When People Refuse To Talk About Death


As humans, we don't want to think about the worst of things. We try to live our lives, taking each day and making the best of everything. We try to focus so much on our day to day lives, even the littlest things because that's all we know how to do. We paint a beautiful masterpiece to escape to so we don't have to accept the inevitable, which is death.

I was diagnosed with cancer at the age of twenty three and it was the first time in my life that I was actually faced with the reality that I'm not invincible and that some day I will die.  I felt as if I was on the brink of death, staring it in the face. Death was standing before me at such a young age, and I felt the anger, the darkness in my heart coming to the surface. I spent so many nights being angry at the world, trying to find the meaning of life. I was a twenty three year old woman with a broken spirit and an undeserving diagnosis I couldn't seem to accept.  I couldn't accept the fact that I was being thrust into a club that I didn't ask to join.

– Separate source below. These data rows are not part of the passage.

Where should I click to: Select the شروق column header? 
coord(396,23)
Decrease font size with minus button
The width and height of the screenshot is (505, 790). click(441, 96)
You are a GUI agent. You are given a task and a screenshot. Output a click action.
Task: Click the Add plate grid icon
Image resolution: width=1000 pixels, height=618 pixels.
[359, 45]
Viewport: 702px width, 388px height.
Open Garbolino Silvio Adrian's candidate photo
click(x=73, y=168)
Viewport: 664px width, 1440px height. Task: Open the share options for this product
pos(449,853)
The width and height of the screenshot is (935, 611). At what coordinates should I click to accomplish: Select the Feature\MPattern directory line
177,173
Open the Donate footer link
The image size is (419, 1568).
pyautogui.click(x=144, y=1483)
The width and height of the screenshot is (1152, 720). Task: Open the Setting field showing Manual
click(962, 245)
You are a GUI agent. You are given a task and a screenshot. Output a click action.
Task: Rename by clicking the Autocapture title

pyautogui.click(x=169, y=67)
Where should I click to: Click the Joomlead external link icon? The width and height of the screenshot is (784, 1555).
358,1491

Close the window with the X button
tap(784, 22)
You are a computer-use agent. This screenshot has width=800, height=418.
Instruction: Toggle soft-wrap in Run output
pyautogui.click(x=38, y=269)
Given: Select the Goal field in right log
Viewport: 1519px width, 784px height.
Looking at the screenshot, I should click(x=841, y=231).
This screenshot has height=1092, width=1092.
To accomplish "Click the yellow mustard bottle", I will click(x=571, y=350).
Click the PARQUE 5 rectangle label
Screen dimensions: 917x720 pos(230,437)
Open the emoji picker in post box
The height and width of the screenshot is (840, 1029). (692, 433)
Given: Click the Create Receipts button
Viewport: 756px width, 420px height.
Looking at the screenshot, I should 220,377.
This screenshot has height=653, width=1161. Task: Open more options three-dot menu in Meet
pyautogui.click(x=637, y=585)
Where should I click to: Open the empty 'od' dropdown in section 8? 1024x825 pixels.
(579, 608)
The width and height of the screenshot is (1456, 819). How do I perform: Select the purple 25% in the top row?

I spent so much wasted time looking at my life and asking myself, why this happened to me.  Until I realized I'm no different than anyone else. I'm not exempt to the deadly poison that calls itself cancer. She's a bitch, and no amount of money, privilege or goodness makes you immune to it. She chooses her victims wisely, and there's nothing you can do about it. The only thing you can do is decide whether you are going to fight or give up. I chose to fight, but even I can't fight what is inevitable.

We are all going to die someday. That's a fact. There's no way around it. It's not some delusion or fantasy that we can escape from, it's just how things are. We are all living on borrowed time, just some of us more than others.  I find that so many people are running from the reality rather than just accepting defeat and facing the reality that this is life. We are born to die, and there's no way around that.

The people around me have maintained this positivity that nothing tragic is going to happen. I praise them for being able to keep the positivity knowing all of the risks, and the words that the doctors have spoken over the last several weeks. I appreciate the positivity, envy it even, but I'm realist who has to prepare for the worst to happen. I see the people around me shutting themselves off to even the simple idea that I won't survive or outlive my illness. It kills me inside how they've become so blind to the reality that cancer kills, even if we beg it not to.

I once read this story about a girl named Carley Allison.  She had been diagnosed with a cancer that was extremely rare that only one in a billion. She was only the seventh person ever to have been diagnosed with it. She had this optimistic outlook on everything that you don't see often in cancer patients.  I admired her, but even with the utmost positivity in the end, she lost her battle, but she left a legacy behind, and people know her name.  My point to mentioning her is just that no one knows what is going to happen, we just have  to accept whatever is thrown at us, no matter how much it hurts.

I find myself with feelings of irritation when I am attempting to pour my feelings out to those close to me and their only response is that I'm going to be just fine. The thing that frustrates me the most is that I have some of the best doctors in the world, and even they aren't completely optimistic that I'll live for another ten years. Now, I'm not insinuating that they think I'm going to die, but they're medical professionalists along with realist and they, along with myself know that we have to be prepared for what's inevitable.

I don't wish for people to just give up on me and assume the harsh possibility that the poison, the cancer within my body is just going to paralyze me until my last breath. I only wish for them to accept the reality of the chances of death that cancer has brought to my life. All the positivity in the world won't save my life if death is what is meant to be. I only wish that the people around me could talk about that very thing.  Acceptance is a very hard thing to face, especially in the face of a terminal illness.  I only wish that people would stop being so blind to the fact that I am sick and thousands, maybe even millions of people have died from the very thing that runs through my veins.

Death is inevitable,and with whatever time I have, I only wish to live this very life to the fullest. I refuse to let the cancer stop me from living, but I also refuse to let it blind me to the possibility that these could be my very last days.